A autora da pesquisa, Julia Eumira Gomes Neves, do Instituto Federal de Brasília, apresentou os resultados para um seleto grupo de pesquisadores e técnicos, durante o Congresso Abraves (Confederação Brasileira dos Médicos Veterinários Especialistas em Suínos), que aconteceu entre os dias 17 e 19 de outubro, em Goiânia, GO. De acordo com ela, há ainda uma carência de informações para o setor sobre a viabilidade dos sistemas de gestação coletiva e que o trabalho tem objetivo de municiar os suinocultores com essas informações, já que o banimento das gaiolas de gestação é iminente em todo o mundo.

Recentemente, a Frimesa, cooperativa paranaense que está construindo o maior frigorífico de suínos da América Latina, com capacidade para 15 mil abates por dia, anunciou que até 2026 vai abolir as gaiolas individuais na produção suína. Outras gigantes, como a catarinense Aurora, também já assumiram o fim das gaiolas. Para o produtor, no entanto, ainda existem muitas dúvidas sobre a prática, revela a pesquisadora. “O Brasil vem aplicando alguns padrões de bem-estar na produção de suínos, mesmo não havendo legislações específicas que as exijam. Uma das principais exigências é a eliminação das gaiolas de gestação. Porém a incerteza e a falta de dados produtivos que demonstrem a eficiência produtiva e econômica das criações de matrizes em baias coletivas nos padrões brasileiros ainda são escassas e levam a inseguranças no setor produtivo, que precisa de cautela e certezas concretas para fazer tamanhas alterações nos manejos”, avalia.
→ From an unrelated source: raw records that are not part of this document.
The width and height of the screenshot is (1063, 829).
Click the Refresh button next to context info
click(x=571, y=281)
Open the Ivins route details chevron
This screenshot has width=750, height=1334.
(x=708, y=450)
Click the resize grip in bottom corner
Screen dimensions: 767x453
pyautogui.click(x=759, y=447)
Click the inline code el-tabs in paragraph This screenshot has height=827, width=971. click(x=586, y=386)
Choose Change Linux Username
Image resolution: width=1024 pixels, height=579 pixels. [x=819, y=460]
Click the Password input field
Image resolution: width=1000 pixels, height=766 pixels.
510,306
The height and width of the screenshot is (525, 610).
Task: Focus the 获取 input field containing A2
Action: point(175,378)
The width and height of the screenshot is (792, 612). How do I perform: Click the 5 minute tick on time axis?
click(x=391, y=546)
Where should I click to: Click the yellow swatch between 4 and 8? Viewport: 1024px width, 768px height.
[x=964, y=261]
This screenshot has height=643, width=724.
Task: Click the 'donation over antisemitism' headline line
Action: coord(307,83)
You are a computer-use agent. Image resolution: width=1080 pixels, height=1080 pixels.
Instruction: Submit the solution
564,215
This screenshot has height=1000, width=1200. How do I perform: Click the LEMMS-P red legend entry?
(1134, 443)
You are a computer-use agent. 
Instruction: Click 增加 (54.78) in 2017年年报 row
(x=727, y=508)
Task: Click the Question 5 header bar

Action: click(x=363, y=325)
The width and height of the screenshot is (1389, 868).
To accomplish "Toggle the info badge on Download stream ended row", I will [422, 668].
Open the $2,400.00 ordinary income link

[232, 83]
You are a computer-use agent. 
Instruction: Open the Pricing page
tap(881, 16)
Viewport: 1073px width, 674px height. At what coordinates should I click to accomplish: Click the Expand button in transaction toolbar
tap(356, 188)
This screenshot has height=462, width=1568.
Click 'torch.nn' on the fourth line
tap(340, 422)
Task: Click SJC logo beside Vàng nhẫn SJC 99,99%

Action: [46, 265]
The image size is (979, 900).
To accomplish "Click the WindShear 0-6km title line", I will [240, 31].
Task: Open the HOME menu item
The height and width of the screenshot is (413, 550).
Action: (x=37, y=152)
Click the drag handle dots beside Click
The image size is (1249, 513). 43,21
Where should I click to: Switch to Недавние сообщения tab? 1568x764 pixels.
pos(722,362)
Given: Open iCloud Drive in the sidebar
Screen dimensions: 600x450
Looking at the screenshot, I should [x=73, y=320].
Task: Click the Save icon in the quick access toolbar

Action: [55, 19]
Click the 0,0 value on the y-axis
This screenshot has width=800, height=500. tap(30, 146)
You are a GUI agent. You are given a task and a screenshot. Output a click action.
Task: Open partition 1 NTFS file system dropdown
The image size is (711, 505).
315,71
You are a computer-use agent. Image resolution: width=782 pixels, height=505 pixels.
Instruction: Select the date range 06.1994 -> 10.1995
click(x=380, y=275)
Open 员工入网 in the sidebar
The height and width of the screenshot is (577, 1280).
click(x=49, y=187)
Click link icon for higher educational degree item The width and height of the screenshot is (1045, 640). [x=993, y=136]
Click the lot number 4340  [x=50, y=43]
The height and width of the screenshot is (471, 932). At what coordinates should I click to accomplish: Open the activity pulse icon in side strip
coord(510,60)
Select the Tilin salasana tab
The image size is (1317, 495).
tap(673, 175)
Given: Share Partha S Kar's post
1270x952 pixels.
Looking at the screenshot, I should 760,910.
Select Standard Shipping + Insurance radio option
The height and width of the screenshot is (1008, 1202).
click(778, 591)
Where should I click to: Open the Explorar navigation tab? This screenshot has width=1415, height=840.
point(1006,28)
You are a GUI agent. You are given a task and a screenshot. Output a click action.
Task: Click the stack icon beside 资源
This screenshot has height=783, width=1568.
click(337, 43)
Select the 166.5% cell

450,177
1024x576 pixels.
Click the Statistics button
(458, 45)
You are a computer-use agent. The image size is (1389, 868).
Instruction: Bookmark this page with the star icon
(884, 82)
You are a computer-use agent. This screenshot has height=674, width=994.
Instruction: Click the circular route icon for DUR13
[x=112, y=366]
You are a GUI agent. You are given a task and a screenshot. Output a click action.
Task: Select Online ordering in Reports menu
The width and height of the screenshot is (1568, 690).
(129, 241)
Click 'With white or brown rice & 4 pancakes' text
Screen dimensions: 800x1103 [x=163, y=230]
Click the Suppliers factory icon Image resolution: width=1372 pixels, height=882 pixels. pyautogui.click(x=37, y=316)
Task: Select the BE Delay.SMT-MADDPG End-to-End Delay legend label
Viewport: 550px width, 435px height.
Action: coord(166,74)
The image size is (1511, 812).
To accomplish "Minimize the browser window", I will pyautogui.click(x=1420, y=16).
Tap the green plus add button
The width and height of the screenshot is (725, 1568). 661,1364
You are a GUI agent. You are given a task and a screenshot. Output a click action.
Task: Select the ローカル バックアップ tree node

Por conta disso, cita Julia Eumira, ela desenvolveu uma pesquisa em uma granja núcleo comercial, localizada na região do Programa de Assentamento Dirigido do Distrito Federal, com quatro linhagens distintas. Em sua pesquisa, ela demonstra que a gestação coletiva melhora o bem-estar das matrizes, mantém ou melhora o desempenho reprodutivo e garante um retorno mais rápido do investimento realizado.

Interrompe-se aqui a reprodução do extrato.